I don't have an opinion about the validity of the unions' claims against Levante, one has to note though that these complaints are coming up all the time against Levante. My objection has to do with the way the unions handle this. Making public announcements and pinpoint the problem is very easy. They are there to act though, not comment. Their usual action is a strike which in my humble opinion is a measure that is rather ineffective and over the years is considered rather like an obligation if you want to remind people you exist as a union. They need to be more creative and act in a meaningful manner. Especially in the Levante case, if the unions think they have a case, they should be pushing the Coast Guard and the Ministry to act and make proper controls. And for me proceeding to court against the Coast Guard with the questionmark of neglect of duty on their part, is the only way of making them buckle up and do their jobs.

 

- For those of you who are translating the posts we make in Greek, you will have noticed during this week but also the previous one, that the Superruner, Supercat and Superspeed have all performed sea trials. Yet at the same time, they are not scheduled to start sailing anytime soon, so what on earth is happening? Let's stop beating around the bush and say that there is lots of speculation around the future of these 3 ships. Anything between Seajets chartering the Superruner if they win the Sitia - Rhodes subsidised service tender, to Seajets buying all 3 ships from Golden Star, together with one of their two conventional ferries. Obviously there's nothing concrete and in the end nothing may come out of this. But definitely these sudden sea trials were not done by accident.

 

- The Searoad Tamar is finally underway to Greece, like they did with the Armenistis her owners will be renaming her in Greece when she arrives around the 10th of May. Earlier I had reported that she will be the successor of the Pelagitis, somehow this does not look certain though. It could well be that she is the 3rd ship of her owners in the Aegean, we shall see.

 

- The summer timetables of the Ariadne in Dodecanese service have been published, she will have 3-4 sailings per week from Piraeus depending on the time of the year.

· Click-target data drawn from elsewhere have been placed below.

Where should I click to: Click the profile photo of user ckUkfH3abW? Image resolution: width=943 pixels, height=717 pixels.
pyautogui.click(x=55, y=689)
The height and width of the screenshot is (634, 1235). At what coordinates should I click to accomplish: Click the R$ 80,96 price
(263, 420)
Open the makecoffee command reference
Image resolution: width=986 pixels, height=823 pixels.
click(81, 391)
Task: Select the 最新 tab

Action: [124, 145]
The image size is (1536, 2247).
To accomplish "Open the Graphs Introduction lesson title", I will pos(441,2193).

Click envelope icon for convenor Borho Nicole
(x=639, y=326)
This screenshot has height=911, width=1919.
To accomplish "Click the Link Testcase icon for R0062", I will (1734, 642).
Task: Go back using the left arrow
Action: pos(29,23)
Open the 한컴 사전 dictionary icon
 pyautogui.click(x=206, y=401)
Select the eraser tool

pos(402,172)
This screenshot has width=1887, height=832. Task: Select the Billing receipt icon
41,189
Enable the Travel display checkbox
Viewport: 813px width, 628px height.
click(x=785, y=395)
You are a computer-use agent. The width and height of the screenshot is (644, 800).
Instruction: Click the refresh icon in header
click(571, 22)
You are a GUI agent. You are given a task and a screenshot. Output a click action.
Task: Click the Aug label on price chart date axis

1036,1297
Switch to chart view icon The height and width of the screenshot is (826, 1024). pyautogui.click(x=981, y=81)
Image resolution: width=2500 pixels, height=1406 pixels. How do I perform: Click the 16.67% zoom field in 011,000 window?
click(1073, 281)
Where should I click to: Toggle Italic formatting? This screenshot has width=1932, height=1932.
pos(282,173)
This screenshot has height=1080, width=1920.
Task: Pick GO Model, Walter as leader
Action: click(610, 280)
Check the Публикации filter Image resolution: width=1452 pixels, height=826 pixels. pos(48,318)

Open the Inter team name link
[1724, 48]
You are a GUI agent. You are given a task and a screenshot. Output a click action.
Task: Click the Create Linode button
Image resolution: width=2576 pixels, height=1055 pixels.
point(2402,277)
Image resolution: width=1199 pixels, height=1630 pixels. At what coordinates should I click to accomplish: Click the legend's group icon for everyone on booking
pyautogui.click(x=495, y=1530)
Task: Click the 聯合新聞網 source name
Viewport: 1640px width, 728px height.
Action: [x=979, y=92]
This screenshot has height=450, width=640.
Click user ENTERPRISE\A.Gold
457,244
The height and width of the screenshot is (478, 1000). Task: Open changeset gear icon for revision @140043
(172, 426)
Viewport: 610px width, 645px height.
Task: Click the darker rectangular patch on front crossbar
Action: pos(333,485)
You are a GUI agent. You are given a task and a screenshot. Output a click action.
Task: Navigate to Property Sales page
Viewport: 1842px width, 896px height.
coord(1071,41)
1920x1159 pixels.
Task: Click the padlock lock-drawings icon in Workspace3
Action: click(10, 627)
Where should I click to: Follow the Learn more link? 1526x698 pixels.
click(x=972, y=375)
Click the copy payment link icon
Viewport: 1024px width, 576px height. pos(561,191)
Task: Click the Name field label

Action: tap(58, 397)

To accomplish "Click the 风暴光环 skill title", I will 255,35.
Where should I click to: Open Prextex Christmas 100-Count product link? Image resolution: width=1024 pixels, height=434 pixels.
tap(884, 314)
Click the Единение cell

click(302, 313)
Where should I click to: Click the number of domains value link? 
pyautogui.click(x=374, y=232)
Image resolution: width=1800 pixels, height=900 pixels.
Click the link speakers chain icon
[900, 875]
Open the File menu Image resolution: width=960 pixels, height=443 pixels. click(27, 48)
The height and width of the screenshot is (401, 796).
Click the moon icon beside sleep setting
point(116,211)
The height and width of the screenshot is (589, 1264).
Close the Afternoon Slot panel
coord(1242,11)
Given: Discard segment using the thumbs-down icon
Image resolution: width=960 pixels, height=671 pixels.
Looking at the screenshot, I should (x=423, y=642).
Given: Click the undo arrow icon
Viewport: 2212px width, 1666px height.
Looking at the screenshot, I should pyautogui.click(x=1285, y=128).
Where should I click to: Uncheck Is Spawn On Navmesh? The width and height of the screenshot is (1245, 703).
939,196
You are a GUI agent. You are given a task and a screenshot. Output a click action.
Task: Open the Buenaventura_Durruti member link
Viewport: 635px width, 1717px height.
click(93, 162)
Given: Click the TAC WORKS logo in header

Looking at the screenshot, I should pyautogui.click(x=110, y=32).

Tuesday, Thursday and Sunday(1800) will be her basic sailings to Kos and Rhodes with Samos as her first port of call(twice a week) and once per week with Santorini as her first port of call. During July and August there will be also Saturday morning sailings to Paros, Naxos plus Patmos, Leros with a direct return to Piraeus. The sailings are basically the same as the Blue Star 1 of the last few years, albeit with slightly lower speed while the Saturday sailings are the ones that the Nissos Rodos was performing during summer 2020.

 

- We also have a timetable for the Olympus which by the way still remains laid up in Salamis island. Anyway she is supposed to commence sailings on April 28th and this year she will not be sailing to Rethymnon, a good move if you ask me as she will probably be slicing her fuel bill by something like half. So this year her basic route is Piraeus to Sifnos, Milos and Santorini with one call per week to Thirassia(small islet opposite Santorini) and Anafi. This does not change the bigger picture of one more year, another bet for this ship and her owners.

 

- On another ship which resembles the Olympus in terms of her idle time, the Saonisos has been towed from Piraeus to Lavrion. Still there's no white smoke coming from the chimney about her starting sailings, her problems with the Greek bureaucracy appear insurmountable for the time being. But she's a lovely little ship and I hope we do see her in action pretty soon. 

 

- This past week was also the inaugural one for the Speed Cat I, owned by Antonis Agapitos. I do not think you'll find someone who's not happy about this development, in a market which is desperate for new players and increased competition. 

 

- One a more international topic, seeing the changes Stena are conducting in the Liepaja - Travemunde route, one wonders what the future holds for the Urd and the Stena Gothica. In terms of their size and age, we are speculating that they could be a good fit in the Eastern Mediterranean or the Black Sea. We are therefore grateful if anyone has any information about what's gonna happen to these 2 ships.